Task input.
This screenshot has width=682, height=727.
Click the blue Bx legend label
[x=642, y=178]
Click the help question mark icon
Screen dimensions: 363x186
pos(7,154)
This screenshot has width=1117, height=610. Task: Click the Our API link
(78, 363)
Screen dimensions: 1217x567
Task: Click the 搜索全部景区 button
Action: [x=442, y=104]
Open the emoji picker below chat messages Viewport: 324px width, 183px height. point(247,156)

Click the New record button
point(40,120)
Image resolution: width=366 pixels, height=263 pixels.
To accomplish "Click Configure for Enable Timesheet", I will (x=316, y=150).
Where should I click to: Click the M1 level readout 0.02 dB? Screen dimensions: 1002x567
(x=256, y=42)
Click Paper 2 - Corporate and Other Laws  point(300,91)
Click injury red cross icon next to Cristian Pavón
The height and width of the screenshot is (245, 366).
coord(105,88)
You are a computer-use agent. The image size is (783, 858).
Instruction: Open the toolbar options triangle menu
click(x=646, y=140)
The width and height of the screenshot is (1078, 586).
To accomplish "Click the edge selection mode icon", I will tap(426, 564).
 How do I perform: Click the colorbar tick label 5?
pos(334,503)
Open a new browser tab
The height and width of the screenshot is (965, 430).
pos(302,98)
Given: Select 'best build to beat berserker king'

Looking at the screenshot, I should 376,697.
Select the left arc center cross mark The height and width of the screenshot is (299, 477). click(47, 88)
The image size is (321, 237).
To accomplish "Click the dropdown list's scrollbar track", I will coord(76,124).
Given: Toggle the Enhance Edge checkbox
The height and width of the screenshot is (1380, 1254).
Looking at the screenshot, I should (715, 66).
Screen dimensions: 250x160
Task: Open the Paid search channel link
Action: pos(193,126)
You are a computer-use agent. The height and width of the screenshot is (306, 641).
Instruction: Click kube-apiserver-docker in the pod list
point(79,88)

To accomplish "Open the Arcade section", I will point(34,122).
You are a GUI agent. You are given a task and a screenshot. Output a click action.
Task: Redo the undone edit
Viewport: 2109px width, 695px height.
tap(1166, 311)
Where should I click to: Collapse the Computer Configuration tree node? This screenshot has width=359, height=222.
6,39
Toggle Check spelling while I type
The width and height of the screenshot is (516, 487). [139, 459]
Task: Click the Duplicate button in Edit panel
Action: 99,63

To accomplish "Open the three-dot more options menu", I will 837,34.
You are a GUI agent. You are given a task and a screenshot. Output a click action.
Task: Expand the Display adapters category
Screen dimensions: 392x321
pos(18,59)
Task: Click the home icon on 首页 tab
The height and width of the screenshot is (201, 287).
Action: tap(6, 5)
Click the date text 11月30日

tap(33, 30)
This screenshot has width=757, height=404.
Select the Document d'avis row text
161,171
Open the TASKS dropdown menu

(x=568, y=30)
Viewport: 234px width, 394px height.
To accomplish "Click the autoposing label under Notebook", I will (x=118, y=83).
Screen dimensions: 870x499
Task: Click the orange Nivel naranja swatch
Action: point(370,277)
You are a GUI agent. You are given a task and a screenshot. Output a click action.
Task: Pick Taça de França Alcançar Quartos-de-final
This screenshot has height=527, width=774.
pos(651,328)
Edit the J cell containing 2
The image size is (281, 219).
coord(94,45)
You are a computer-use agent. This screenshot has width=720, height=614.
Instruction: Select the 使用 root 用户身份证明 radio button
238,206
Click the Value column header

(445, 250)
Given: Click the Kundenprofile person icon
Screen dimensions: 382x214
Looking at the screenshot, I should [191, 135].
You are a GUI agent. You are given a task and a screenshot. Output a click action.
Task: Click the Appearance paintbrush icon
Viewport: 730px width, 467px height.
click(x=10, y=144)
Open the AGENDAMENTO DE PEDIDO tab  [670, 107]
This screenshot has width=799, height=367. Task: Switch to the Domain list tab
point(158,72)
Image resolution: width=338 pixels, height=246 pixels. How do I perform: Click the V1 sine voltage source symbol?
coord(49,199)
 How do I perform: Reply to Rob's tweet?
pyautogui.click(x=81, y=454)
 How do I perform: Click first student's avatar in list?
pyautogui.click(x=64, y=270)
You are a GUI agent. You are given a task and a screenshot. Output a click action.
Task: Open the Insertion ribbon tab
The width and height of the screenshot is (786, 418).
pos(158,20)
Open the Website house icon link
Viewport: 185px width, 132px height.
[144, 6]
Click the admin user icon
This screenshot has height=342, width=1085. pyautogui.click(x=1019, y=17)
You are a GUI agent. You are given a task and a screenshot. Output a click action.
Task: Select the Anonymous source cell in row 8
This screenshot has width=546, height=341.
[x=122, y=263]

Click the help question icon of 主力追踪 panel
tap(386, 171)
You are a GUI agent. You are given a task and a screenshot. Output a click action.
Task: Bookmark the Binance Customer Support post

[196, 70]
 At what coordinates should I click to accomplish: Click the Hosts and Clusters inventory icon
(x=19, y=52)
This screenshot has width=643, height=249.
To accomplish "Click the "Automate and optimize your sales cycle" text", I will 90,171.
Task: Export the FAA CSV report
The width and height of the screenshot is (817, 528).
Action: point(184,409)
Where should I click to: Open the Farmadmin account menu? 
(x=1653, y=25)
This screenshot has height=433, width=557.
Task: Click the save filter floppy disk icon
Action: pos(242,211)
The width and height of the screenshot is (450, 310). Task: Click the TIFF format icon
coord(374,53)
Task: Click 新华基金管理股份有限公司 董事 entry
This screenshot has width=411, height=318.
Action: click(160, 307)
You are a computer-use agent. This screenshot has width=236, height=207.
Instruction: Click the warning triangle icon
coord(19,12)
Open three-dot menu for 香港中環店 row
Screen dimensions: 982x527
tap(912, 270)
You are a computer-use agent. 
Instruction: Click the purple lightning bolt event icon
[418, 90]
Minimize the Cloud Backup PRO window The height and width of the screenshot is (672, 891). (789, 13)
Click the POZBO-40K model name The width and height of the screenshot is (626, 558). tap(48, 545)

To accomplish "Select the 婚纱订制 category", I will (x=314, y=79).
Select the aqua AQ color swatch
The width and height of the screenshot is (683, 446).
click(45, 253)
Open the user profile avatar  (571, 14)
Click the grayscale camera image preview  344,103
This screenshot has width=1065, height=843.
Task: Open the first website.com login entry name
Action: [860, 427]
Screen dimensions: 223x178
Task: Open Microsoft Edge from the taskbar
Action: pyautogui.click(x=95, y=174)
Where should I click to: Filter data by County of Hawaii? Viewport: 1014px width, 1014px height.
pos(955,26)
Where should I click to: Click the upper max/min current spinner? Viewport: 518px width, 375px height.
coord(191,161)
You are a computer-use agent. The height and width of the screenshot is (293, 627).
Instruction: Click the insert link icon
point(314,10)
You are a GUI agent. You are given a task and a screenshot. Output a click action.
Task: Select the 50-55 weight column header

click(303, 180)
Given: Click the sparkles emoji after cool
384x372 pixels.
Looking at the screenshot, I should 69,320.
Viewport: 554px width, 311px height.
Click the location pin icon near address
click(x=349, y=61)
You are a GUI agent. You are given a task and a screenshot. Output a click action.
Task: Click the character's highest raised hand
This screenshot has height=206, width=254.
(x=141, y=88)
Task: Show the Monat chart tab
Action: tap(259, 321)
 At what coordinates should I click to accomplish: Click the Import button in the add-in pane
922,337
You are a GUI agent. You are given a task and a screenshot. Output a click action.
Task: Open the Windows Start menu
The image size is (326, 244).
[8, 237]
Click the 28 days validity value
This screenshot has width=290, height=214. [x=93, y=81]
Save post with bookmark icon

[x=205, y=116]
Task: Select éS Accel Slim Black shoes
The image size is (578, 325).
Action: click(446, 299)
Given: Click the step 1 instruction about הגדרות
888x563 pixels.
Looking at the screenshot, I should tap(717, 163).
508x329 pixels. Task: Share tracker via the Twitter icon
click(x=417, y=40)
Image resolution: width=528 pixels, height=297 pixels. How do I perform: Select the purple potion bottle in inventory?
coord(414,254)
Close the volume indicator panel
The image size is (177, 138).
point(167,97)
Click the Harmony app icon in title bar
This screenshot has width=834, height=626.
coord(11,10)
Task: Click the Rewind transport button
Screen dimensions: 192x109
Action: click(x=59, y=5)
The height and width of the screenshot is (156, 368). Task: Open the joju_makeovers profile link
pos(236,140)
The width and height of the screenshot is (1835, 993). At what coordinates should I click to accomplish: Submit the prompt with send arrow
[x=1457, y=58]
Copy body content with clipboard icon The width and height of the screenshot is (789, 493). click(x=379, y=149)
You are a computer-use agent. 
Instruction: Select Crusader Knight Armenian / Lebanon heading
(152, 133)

Problem to work on.
Exactly how many lines in the listing above contain the string "three"? Give the number without comment.

Written answer.
2